In the wake of the scandal, dozens of members of the Central Israeli Consistory of France met in Paris Thursday to discuss the issue in an emergency session, which Bernheim also attended.
"He recognised his faults, apologised and gave explanations," Sammy Ghozlan, vice president of the consistory, told AFP, adding Bernheim had decided to give up his duties as Grand Rabbi.
The 60-year-old had come under increasing pressure as the scandal grew, and his spokesman resigned Wednesday without giving a reason. But Bernheim himself had initially ruled out stepping down.
His resignation Thursday is "a solution that brings more serenity. We all agreed", Ghozlan said, adding Bernheim's post would be taken over in the interim by someone to be chosen soon by the consistory's president.
A more permanent replacement will then be appointed.
"It's the right decision.
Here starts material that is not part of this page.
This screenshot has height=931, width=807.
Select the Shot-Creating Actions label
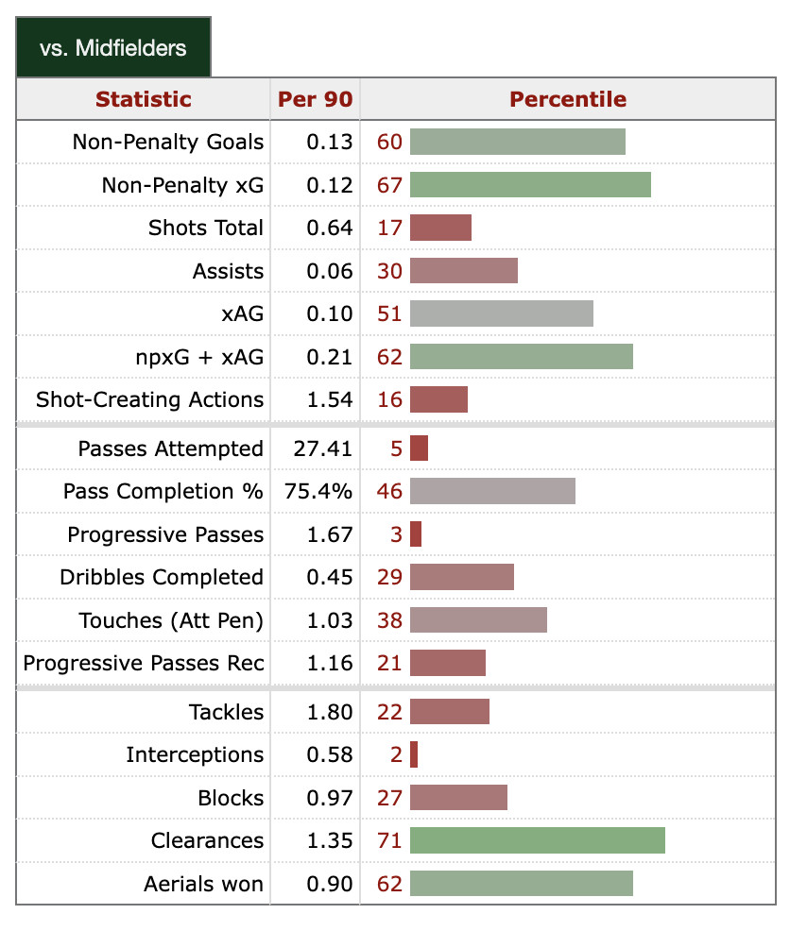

Everyone agreed with this solution, it firstly protects him, and then it protects the position and the consistory," said Jacques-Hubert Gahnassia, president of a Paris synagogue.
According to Ghozlan, Bernheim held a meeting with the head of the consistory before the emergency session.
His resignation emerged from "his talks with the president", he added.
Bernheim, who was elected France's Grand Rabbi in 2008 for a seven-year term, was found to have plagiarised from several authors, including late French philosopher Jean-Francois Lyotard.
He also admitted that he had never received the prestigious but extremely difficult-to-obtain philosophy academic status from Sorbonne University that was on his public CV.
Nicknamed the "philosophical rabbi", Bernheim's projected image of an intellectual man with strong moral principles earned him praise and respect in the Jewish community.
He was considered relatively open, particularly towards other religions, earning him another nickname -- "rabbi of the Catholics." Pope Benedict XVI even quoted from one of his essays as part of an argument against gay marriage last December.
Bernheim, who is married and has four children, was awarded France's Legion of Honour -- the country's highest decoration -- in 2010 by then-president Nicolas Sarkozy.